No i się zaczęło. Jestem zbyt skłonna jemu. Ulegam mu. Ale strasznie go kocham.
Po długiej chwili poszliśmy na kanapę.
No bo po co spać na łóżku.

Rano obudził mnie zapach kawy.
-Wstał nasz misiu.?
-Która godzina.?
-10
-Co.?! -Wstałam szybko. -Tak długo spałam.?
-Nooo. Ja już byłem na zakupach, zrobiłem śniadanie.
-Jakiś ty jesteś kochany. -Założyłam kołdrę na siebie.
-Czuje sarkazm.
-No i dobrze.
-Oż nie.-Podszedł do mnie. Słyszałam jego kroki. -Wstawaj.!
Ściągnął ze mnie kołdrę.
-Oddawaj.
-Nie.
-Tak.
-Nie.
-Tak.!
Zaniósł ją daleko ode mnie. No nic wstałam. Wyciągnęłam szlafrok z torby i poszłam do stołu.
Na stole stały pyszne zdrowe kanapeczki. Z serkiem, szczypiorkiem. Jakaś pasta i wendlinki z serkiem.
-Wow. Jakie to piękne.
-Dziękuje, a teraz już siadaj.
Razem zjedliśmy śniadanie. Śnieg był jeszcze za oknem, więc to nam umilało poranek.
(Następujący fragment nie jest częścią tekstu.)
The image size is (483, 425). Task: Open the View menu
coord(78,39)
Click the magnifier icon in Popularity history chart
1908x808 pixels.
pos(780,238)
Gdzieś po południu wróciliśmy do domu.
Niedługo musimy się zacząć przeprowadzać.

Pojechaliśmy do Liz.
-No moja przyjaciółka już o nas zapomniała. -Przywitała mnie Liz dając buziaka.
-Kochana ty moja. Tyle się u mnie dzieje. Ale patrz przyszłam.
-No w końcu.
Również przytuliłam się z Zackiem.
-Gdzie macie to maleństwo.?
-Na gorze chodźcie.
Poszliśmy do Liz pokoju. Jak jest tu pięknie.
W kacie przestawiła szafy i zrobiła kącik dla małej.
Leżała ona w łóżeczku.
-Jaka śliczna.-Pogłaskałam ją po głowie.
Właśnie się obudziła. Jakie miała piękne oczka. Cała była piękna. Taka mała brunetka.
-Mogę ją wziąć.?
-Jasne.
Wzięłam malutką na ręce. Patrzyła się na mnie tak słodko tyli swoimi durnymi oczami.
Mała była wyjątkowa. Widać, że to dziecko Liz i Zacka.
Odłożyłam ją do łóżeczka.
Poszliśmy usiąść na kanapy Liz.
-I jak tak się czujesz.? -Zapytał Tobias.
-Juz lepiej, choć poród był straszny.
-No ja też się obawiam mojego. Matko ja chyba nie urodzę.
-Musisz.
-Wiem, ale to straszne.
-Wiesz co będziesz już miała.?
-Jeszcze nie. Strasznie się stresuje. Za miesiąc mam wizytę u lekarza. Wtedy się dowiemy.
-No ciekawe. A co chcesz.? -Zapytał Zack.
-Chyba chłopca. Jakoś zawsze o tym marzyłam.
-Ja też.-Dodał Tobias.
Napiliśmy się herbaty i miło spędziliśmy czas. Oczywiście opowiedzieliśmy im plan na temat zamieszkania w naszym domku.
Byli bardzo za. Powiedzieli, że pomogą nam w przeprowadzce.
Jednak przyjaciele to przyjaciele. Na nich zawsze można liczyć.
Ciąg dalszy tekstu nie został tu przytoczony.